I said I wanted my dignity back. He brought my thong to me after sharpie-ing "dignity" on the front. I'm not sure if I should me mad or impressed.
it was really bad. he went around saying "I want you inside of me" to everyone.
I'm sorry. But when a stripper driving a Bentley tells me I have potential..... I gotta at least listen to her proposal. God did not mean for me to waste these tits on law school.
Man in California was arrested for killing and eating a wild bobcat while high on crystal meth. Let's please NEVER get that high on anything...

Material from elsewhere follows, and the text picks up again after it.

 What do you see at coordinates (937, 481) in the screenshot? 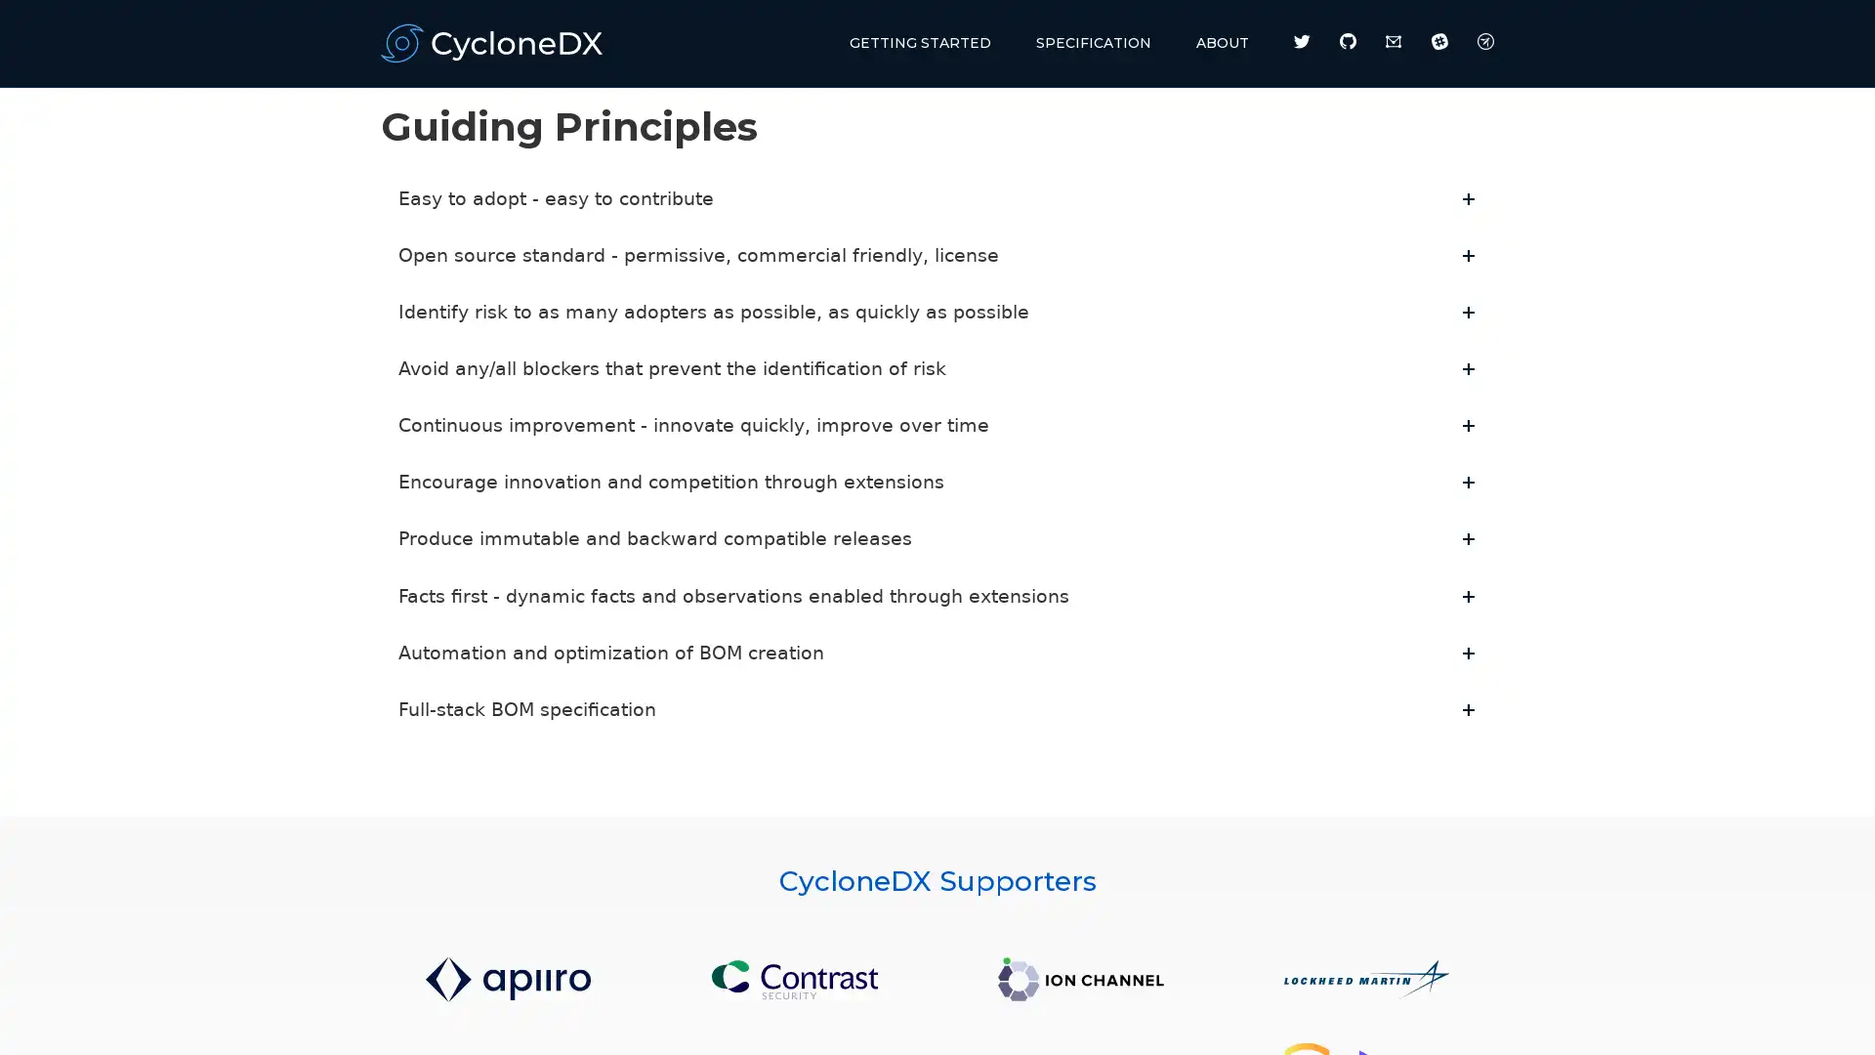
I see `Encourage innovation and competition through extensions +` at bounding box center [937, 481].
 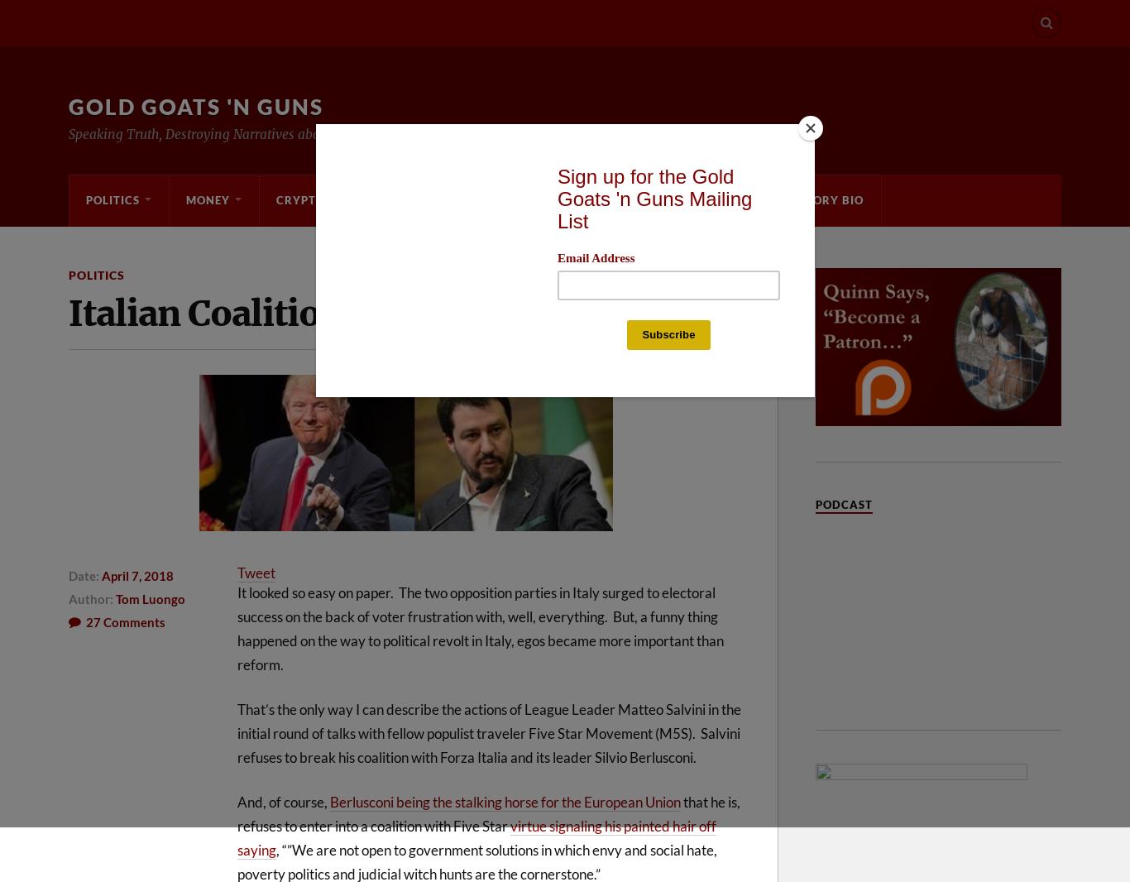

I have a completly random but serious question. Can I make a paper mache mold of you ass and turn it into a pinata filled with airplane bottles of liquor? Its for my art class
We got Pizza Hut & Papa Johns, delivered within seconds of each other, and both delivery people did a shot. I was put on Earth for this moment.
I just had really awesome sex bent over the side of an air hockey table. That is all. Happy thanksgiving.
The strip club incident sums up our friendship pretty well
Just thought you should know I'm having a reunion tour of Athens this weekend. Minus the weird guy I was fucking last time.
I just set an alarm for 5 am tomorrow morning titled "Wake and Bake Its Christmas motherfucker"
I just want him to make us coffee. And whack off into the sunset
But I put cranberries and apples in my wine so it's festive drinking not suicidal drinking
I just wanna fuck your brother. Sorry if thats a crime.
Well when you come back we can have a huge bitch fit...or get really drunk....whichever comes first
Why is the toilet broken? Why did I wake up naked in the shower, hugging a bath mat? WHY IS THE TOILET BROKEN?
Is it just clogged or something?
No! There are actual chunks of toilet on the floor.